+++ Data entries +++

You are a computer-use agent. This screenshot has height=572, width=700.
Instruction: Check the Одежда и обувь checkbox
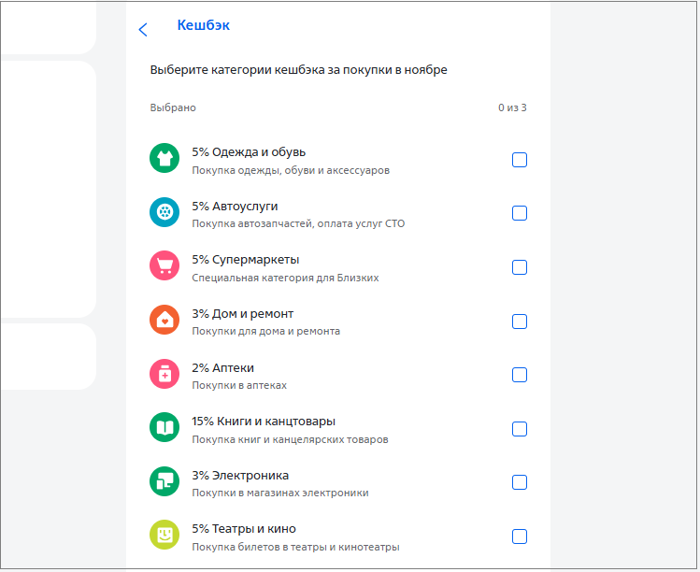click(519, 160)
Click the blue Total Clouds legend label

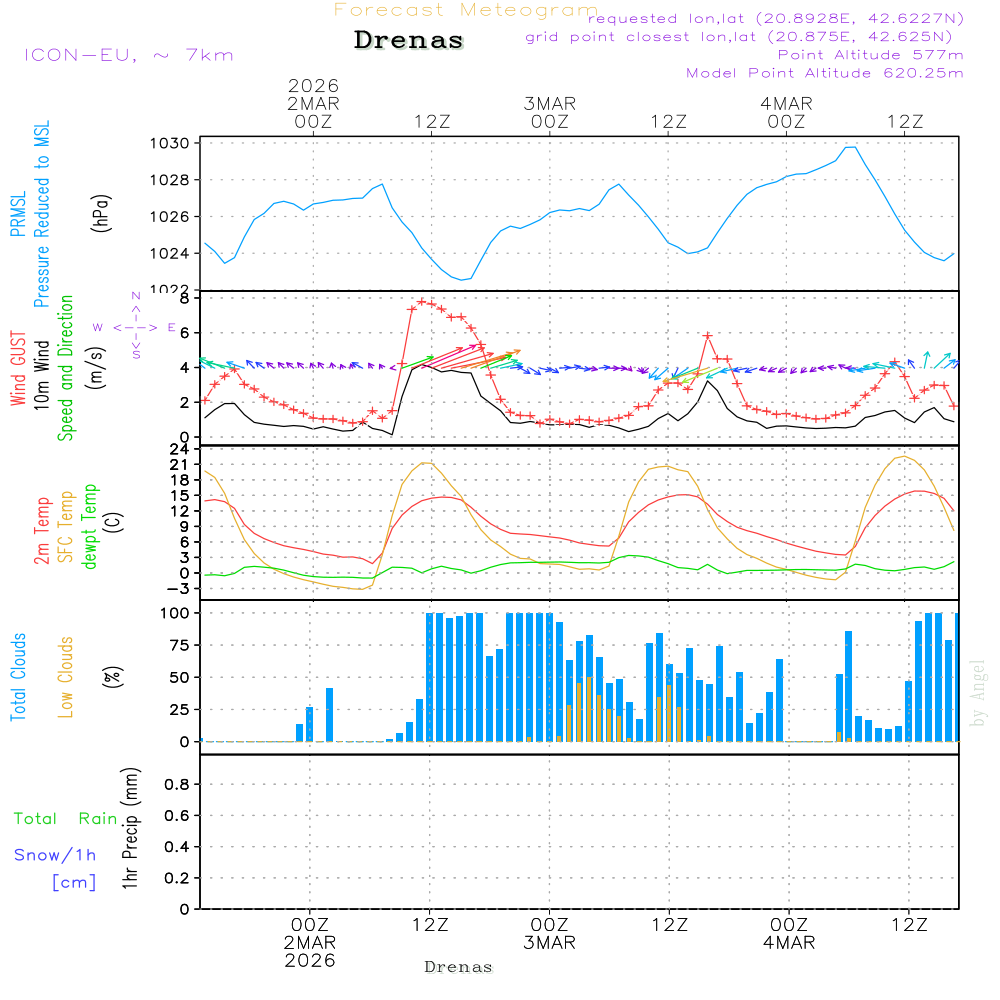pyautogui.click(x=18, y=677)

+++

What to work on
Put the text lines of the data above into a numbered list, skipping blank lines and leaving the pictures out.

Solution for this exercise
1. You are a computer-use agent. This screenshot has height=572, width=700.
2. Instruction: Check the Одежда и обувь checkbox
3. click(519, 160)
4. Click the blue Total Clouds legend label
5. pyautogui.click(x=18, y=677)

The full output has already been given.